Presque chaque jour en Suisse, un enfant ou un adolescent est diagnostiqué d’un cancer. Pour les jeunes et leur entourage, cette maladie potentiellement mortelle et le traitement qui s’ensuit représentent un immense fardeau sur le plan aussi bien physique qu’émotionnel. Même si les chances de guérison sont désormais bonnes, la maladie et les traitements intensifs qu’elle nécessite provoquent souvent des effets à long terme qui peuvent entraîner des répercussions sur la santé physique et psychosociale des jeunes une fois guéris. Une grande partie des enfants et des jeunes sont encore élèves ou en formation lorsque la maladie les frappe. Or, ces années sont charnières, tant au niveau de l’orientation que du développement personnel et de l’estime de soi. Les amitiés et l’appartenance à un groupe jouent également un rôle capital, en particulier chez les jeunes. Comme la maladie peut entraîner des conséquences non seulement physiques et psychologiques, mais aussi psychosociales, la réinsertion scolaire revêt une importance cruciale.
« Je me suis senti très souvent seul. »
Raphaël Salomon, qui a été touché par la leucémie durant son adolescence, a lancé un projet pédagogique pour soutenir les enfants atteints d'un cancer
L’école, un soutien important
L’école est davantage qu’un simple lieu de transmission de connaissances. Elle incarne le quotidien et la normalité et favorise le développement de la personnalité. Pour les enfants et adolescents touchés par le cancer, elle joue donc un rôle fondamental. En effet, la poursuite de la scolarité dans un environnement familier procure un sentiment de stabilité et d’appartenance pendant cette période extrêmement difficile, donne l’espoir d’une vie après le cancer et exerce ainsi un effet positif sur le bien-être psychique et le processus de guérison. Des études internationales soulignent ainsi l’importance de réintégrer le plus tôt possible les jeunes patients atteints de cancer à la vie scolaire. Cela évite des lacunes d’apprentissage trop importantes et maintient les contacts sociaux avec les autres élèves. L’échec d’un retour à l’école peut provoquer des ruptures scolaires, entraver la réalisation d’aspirations professionnelles et entraîner des conséquences psychosociales comme l’anxiété, la dépression et l’isolement. Beaucoup de ces jeunes aspirent à se replonger dans une forme de normalité afin d’oublier la maladie pour un temps. À cet égard, l’école et l’environnement social composé de jeunes du même âge constituent un soutien important.

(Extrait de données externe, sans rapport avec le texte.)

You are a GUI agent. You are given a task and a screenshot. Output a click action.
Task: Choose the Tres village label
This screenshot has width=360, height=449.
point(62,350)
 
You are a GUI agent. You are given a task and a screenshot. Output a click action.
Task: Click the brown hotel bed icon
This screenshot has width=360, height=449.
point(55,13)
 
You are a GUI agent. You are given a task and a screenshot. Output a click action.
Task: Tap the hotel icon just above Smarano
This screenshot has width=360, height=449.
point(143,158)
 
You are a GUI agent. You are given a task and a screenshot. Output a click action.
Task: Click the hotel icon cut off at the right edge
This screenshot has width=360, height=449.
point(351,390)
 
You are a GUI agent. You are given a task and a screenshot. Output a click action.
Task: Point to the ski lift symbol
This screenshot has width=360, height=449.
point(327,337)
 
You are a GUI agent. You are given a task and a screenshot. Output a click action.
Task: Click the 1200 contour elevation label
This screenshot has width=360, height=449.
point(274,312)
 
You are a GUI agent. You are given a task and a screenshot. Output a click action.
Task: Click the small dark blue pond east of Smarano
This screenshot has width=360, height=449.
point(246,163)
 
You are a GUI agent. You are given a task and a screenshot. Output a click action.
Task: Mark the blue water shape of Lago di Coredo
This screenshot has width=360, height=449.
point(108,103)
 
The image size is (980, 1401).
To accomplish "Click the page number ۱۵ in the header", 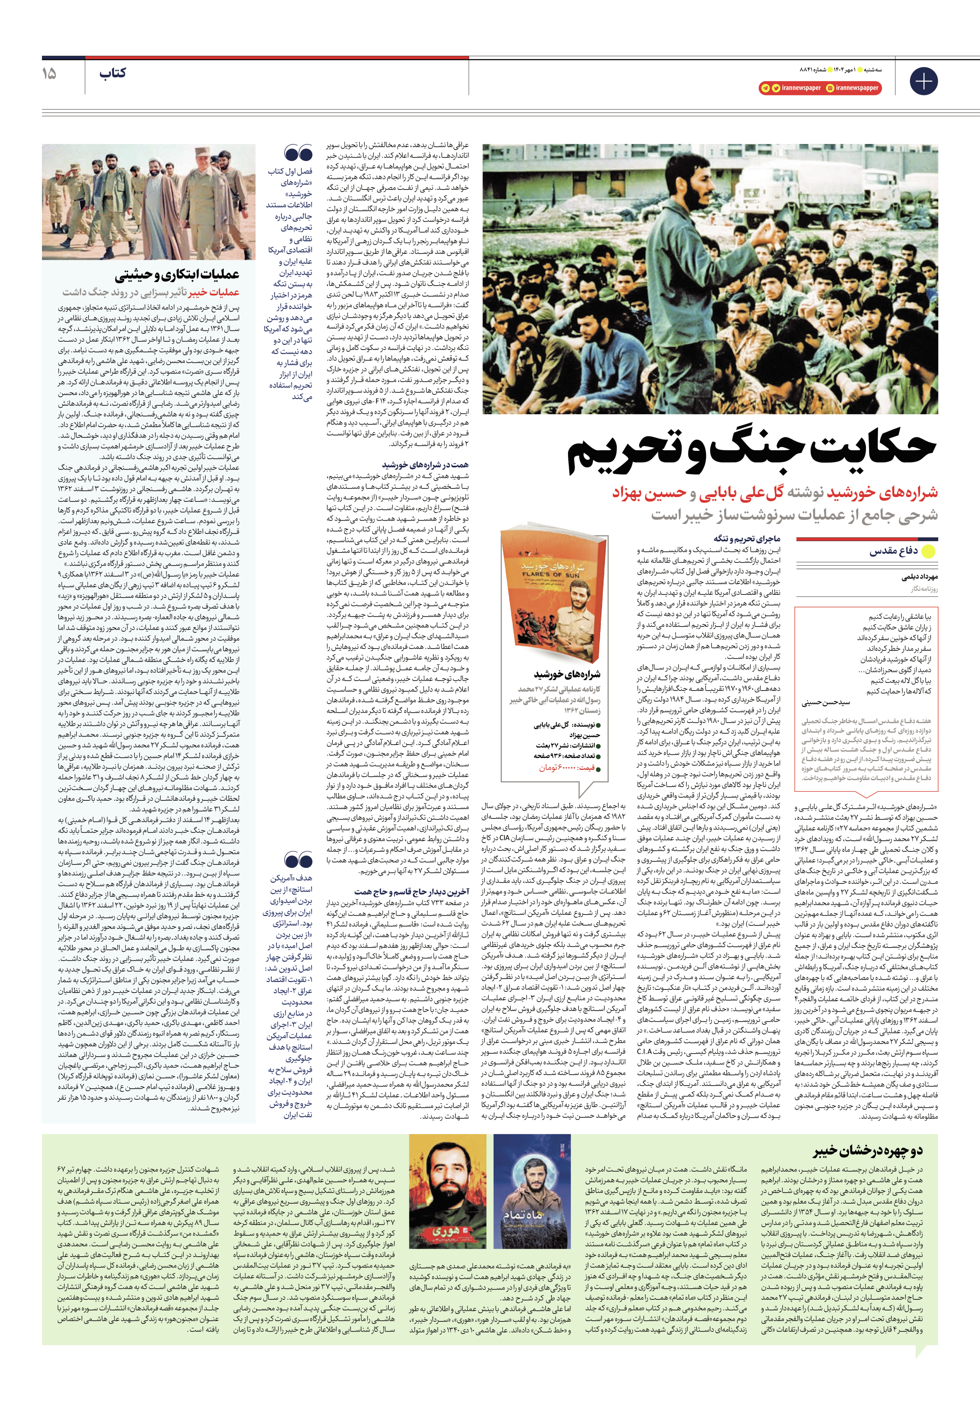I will pos(49,74).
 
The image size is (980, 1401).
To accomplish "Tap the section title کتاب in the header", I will pos(113,73).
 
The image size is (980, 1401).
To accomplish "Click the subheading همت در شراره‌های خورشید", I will pos(425,465).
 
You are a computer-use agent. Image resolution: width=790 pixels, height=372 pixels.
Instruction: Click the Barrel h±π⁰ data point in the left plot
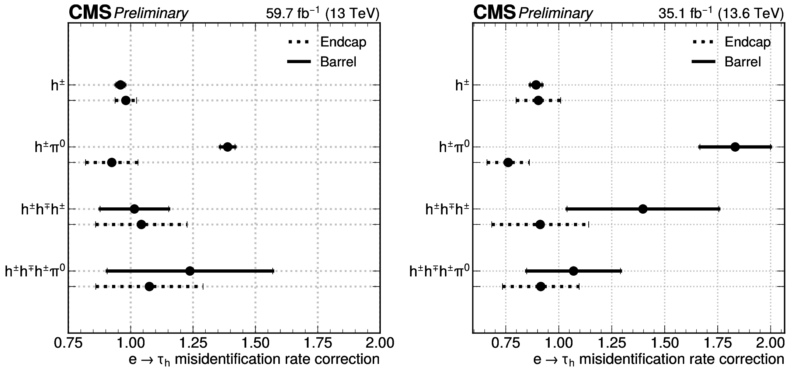coord(227,147)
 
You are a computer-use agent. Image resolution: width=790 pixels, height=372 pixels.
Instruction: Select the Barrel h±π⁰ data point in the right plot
coord(735,147)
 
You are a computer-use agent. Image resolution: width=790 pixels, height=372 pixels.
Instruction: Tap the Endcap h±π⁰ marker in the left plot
coord(112,162)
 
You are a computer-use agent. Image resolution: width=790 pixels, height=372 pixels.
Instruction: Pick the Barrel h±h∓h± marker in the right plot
coord(643,209)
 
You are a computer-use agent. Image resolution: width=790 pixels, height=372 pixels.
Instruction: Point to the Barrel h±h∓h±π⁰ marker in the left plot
coord(190,271)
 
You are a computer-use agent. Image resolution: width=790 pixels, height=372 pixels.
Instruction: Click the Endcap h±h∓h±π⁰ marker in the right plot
coord(540,286)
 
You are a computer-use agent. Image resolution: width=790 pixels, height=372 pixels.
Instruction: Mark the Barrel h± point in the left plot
coord(120,85)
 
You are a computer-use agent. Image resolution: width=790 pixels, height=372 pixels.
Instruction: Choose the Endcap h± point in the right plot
coord(538,100)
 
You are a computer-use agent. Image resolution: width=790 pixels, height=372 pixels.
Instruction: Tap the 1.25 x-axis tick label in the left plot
coord(193,343)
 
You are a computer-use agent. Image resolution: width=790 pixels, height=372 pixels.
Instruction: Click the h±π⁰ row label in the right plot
coord(454,147)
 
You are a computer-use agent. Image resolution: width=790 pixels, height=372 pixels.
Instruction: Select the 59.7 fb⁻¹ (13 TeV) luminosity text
coord(322,14)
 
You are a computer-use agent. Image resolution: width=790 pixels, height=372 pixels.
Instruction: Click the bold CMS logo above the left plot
coord(90,13)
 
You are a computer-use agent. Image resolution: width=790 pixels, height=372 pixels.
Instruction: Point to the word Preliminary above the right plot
coord(555,14)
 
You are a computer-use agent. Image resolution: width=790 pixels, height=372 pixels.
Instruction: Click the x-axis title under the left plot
coord(254,360)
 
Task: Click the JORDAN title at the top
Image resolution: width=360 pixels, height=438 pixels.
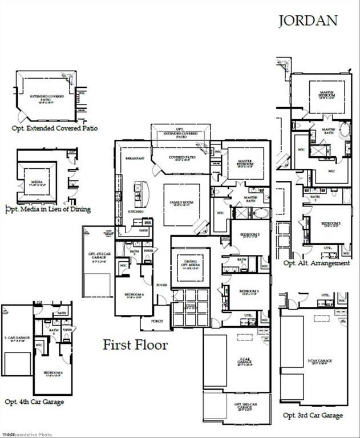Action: (x=308, y=21)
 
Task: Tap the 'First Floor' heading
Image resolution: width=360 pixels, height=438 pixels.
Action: (x=135, y=344)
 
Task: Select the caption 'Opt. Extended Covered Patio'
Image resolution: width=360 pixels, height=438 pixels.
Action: (x=55, y=128)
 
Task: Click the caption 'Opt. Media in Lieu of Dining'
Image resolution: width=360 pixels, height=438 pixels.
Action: (x=48, y=209)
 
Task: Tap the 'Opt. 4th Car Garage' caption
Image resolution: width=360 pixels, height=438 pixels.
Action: (x=34, y=402)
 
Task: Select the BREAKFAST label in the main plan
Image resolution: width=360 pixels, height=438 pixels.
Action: (x=134, y=158)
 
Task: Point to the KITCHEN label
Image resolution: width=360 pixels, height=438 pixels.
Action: (x=135, y=212)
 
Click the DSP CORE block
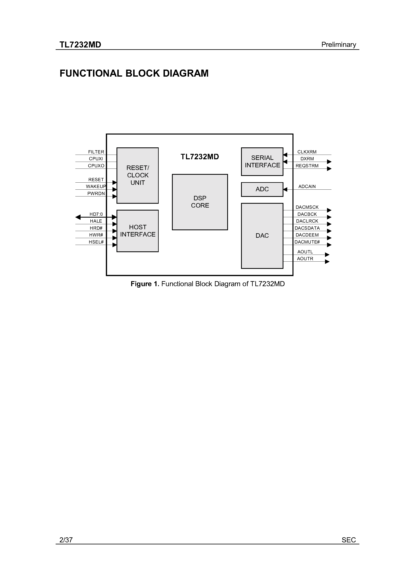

Enseignement pendant et après le traitement
Pour un enfant ou un adolescent, le diagnostic de cancer signifie le début d’une thérapie de longue durée très éprouvante, dont l’issue est incertaine. Dans le cas de la leucémie, le cancer le plus fréquent dans ce groupe d’âge, les perspectives de guérison sont désormais très bonnes. Cependant, les traitements s’étendent en moyenne sur deux ans durant lesquels les phases d’hospitalisation et de soins ambulatoires se succèdent. Les effets physiques des traitements (épuisement, nausées, douleurs), mais aussi les nombreuses visites médicales, entraînent des absences fréquentes qui entravent souvent la progression scolaire. Durant la phase initiale de la maladie, la compréhension envers l’enfant touché est généralement grande. Néanmoins, l’engagement du personnel enseignant, aussi important soit-il, ne suffit souvent pas à pallier le manque de connaissances sur la maladie, d’outils pédagogiques et de ressources. Et même après un traitement réussi, l’intégration peut s’avérer difficile. En effet, la maladie et le traitement entraînent dans deux tiers des cas des effets à long terme qui peuvent parfois se déclarer des années plus tard. Leur nature, leur fréquence et leur sévérité dépendent de différents facteurs et varient considérablement d’une personne à l’autre. Sur le plan scolaire, ce sont surtout les séquelles cognitives, émotionnelles ou sociales, comme les problèmes de perception, d’attention, de mémoire ou la fatigue chronique qui peuvent rendre l’apprentissage difficile. Comme il n’existe pas de règles contraignantes à l’échelle nationale sur les formes concrètes que doit prendre le soutien scolaire pour les enfants atteints de maladies graves ou chroniques, on observe des différences considérables entre les cantons et les régions.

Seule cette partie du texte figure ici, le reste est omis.